De advocaat-generaal heeft zich op het standpunt gesteld dat noch in artikel 68 Sr noch in de beginselen van een behoorlijke procesorde een belemmering is te vinden voor de onderhavige vervolging van de verdachte.

Wettelijk kader

De in deze zaak relevante bepalingen luiden als volgt.

Artikel 68 Wetboek van Strafrecht (Sr):

1. Behoudens de gevallen waarin rechterlijke uitspraken voor herziening vatbaar zijn, kan niemand andermaal worden vervolgd wegens een feit waarover te zijnen aanzien bij gewijsde van de rechter in Nederland, de Nederlandse Antillen of Aruba onherroepelijk is beslist.

2. Is het gewijsde afkomstig van een andere rechter, dan heeft tegen dezelfde persoon wegens hetzelfde feit geen vervolging plaats in geval van:

1° vrijspraak of ontslag van rechtsvervolging;

2° veroordeling, indien een straf is opgelegd, gevolgd door gehele uitvoering, gratie of verjaring der straf.

3. Niemand kan worden vervolgd wegens een feit dat te zijnen aanzien in een vreemde staat onherroepelijk is afgedaan door de voldoening aan een voorwaarde, door de bevoegde autoriteit gesteld ter voorkoming van strafvervolging.

Artikel 38v Sr:

1. Ter beveiliging van de maatschappij of ter voorkoming van strafbare feiten kan een maatregel strekkende tot beperking van de vrijheid worden opgelegd bij de rechterlijke uitspraak:

1°. waarbij iemand wegens een strafbaar feit wordt veroordeeld;

2°. waarbij overeenkomstig artikel 9a wordt bepaald dat geen straf zal worden opgelegd.

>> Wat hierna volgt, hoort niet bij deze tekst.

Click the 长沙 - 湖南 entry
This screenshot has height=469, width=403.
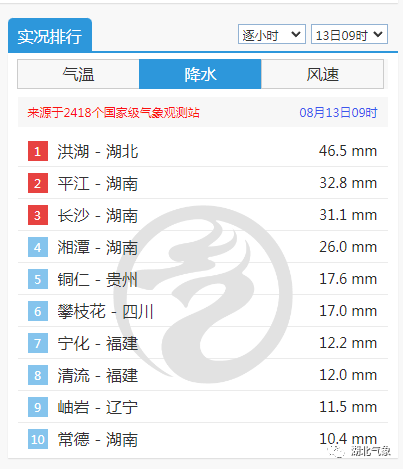tap(97, 215)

2. De maatregel kan inhouden dat de verdachte wordt bevolen:

a. zich niet op te houden in een bepaald gebied,

b. zich te onthouden van contact met een bepaalde persoon of bepaalde personen,

c. op bepaalde tijdstippen of gedurende een bepaalde periode op een bepaalde locatie aanwezig te zijn,

d. zich op bepaalde tijdstippen te melden bij de daartoe aangewezen opsporingsambtenaar.

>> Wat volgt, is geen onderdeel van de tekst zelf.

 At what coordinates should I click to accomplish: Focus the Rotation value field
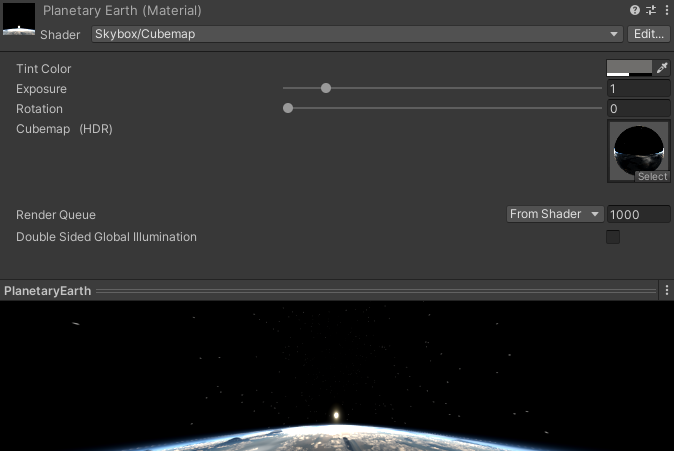638,109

3. De maatregel kan voor een periode van ten hoogste vijf jaren worden opgelegd.

4. De rechter kan bij zijn uitspraak, ambtshalve of op vordering van de officier van justitie, bevelen dat de maatregel dadelijk uitvoerbaar is indien er ernstig rekening mee moet worden gehouden dat de verdachte opnieuw een strafbaar feit pleegt of zich belastend gedraagt jegens een bepaalde persoon of bepaalde personen.

5. Het bevel, bedoeld in het vierde lid, kan door de rechter die kennisneemt van het hoger beroep, ambtshalve, op verzoek van de veroordeelde of op vordering van het openbaar ministerie, worden opgeheven.

6. De maatregel kan tezamen met straffen en andere maatregelen worden opgelegd.

Artikel 38w Sr:

1. In het vonnis waarbij de maatregel als bedoeld in artikel 38v wordt opgelegd, beveelt de rechter dat vervangende hechtenis zal worden toegepast voor het geval niet aan de maatregel wordt voldaan.

2. De rechter bepaalt in het vonnis de duur van de vervangende hechtenis die ten hoogste ten uitvoer wordt gelegd voor iedere keer dat niet aan de maatregel wordt voldaan. De duur van deze vervangende hechtenis wordt in gehele dagen, weken of maanden vastgesteld en bedraagt ten minste drie dagen.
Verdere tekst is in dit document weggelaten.